### [Activity]
Only the number is needed: the count of lines in the records with the word "Open".

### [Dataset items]
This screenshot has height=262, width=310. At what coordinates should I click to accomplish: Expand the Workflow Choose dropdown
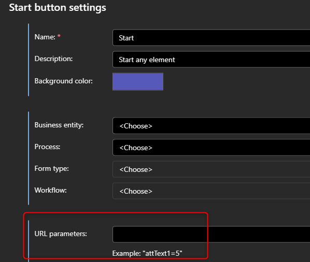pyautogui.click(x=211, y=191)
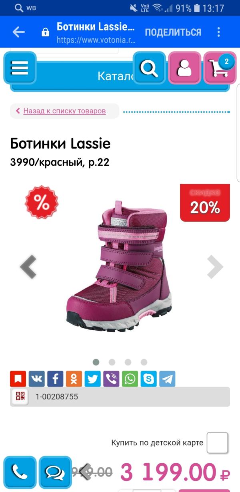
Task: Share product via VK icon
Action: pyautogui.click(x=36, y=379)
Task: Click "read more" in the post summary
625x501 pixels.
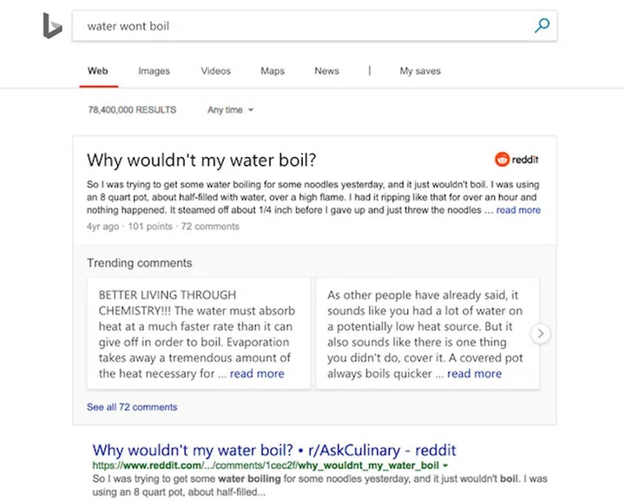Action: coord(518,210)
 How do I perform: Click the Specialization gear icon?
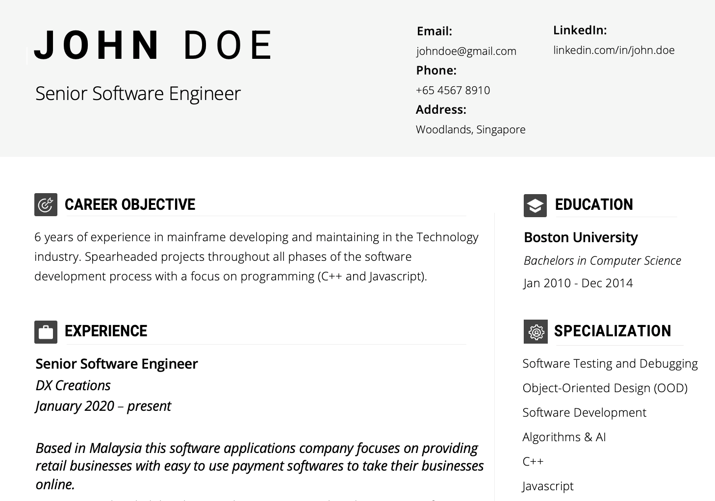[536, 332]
* * *
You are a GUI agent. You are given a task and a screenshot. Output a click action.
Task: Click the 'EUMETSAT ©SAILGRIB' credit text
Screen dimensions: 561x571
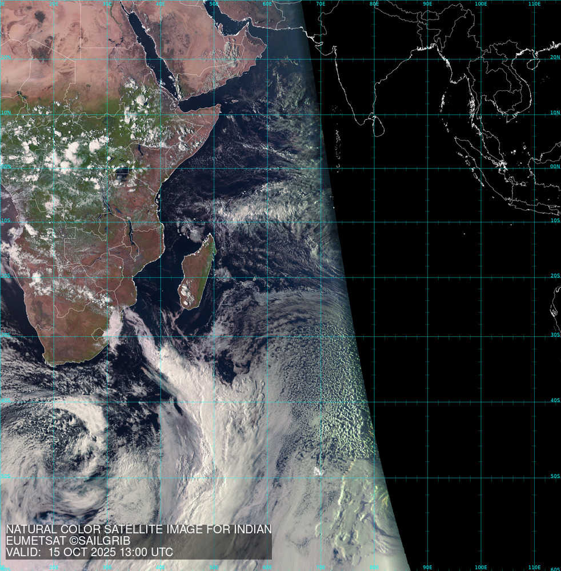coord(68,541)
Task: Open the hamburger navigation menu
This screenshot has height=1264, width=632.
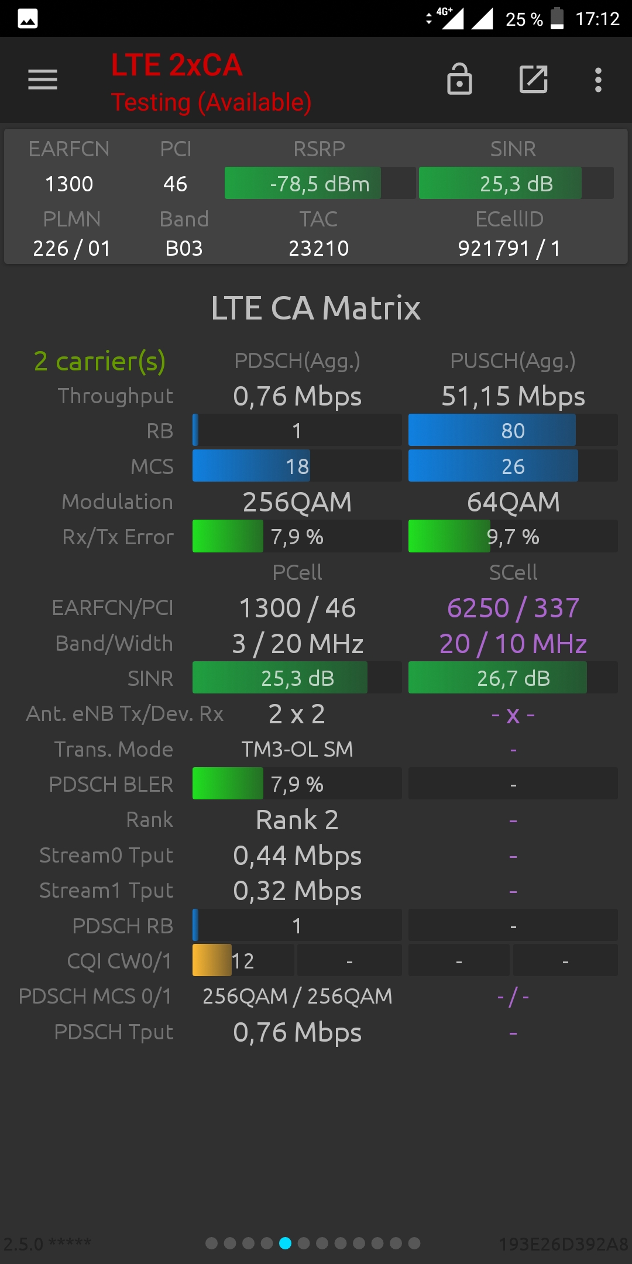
--
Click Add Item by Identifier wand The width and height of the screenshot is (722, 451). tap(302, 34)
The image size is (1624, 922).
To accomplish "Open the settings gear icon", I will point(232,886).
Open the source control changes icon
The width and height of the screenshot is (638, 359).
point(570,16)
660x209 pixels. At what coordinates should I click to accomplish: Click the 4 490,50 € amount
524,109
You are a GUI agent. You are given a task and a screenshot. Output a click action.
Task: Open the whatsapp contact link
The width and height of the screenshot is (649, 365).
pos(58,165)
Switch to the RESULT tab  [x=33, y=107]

### [Task solution]
4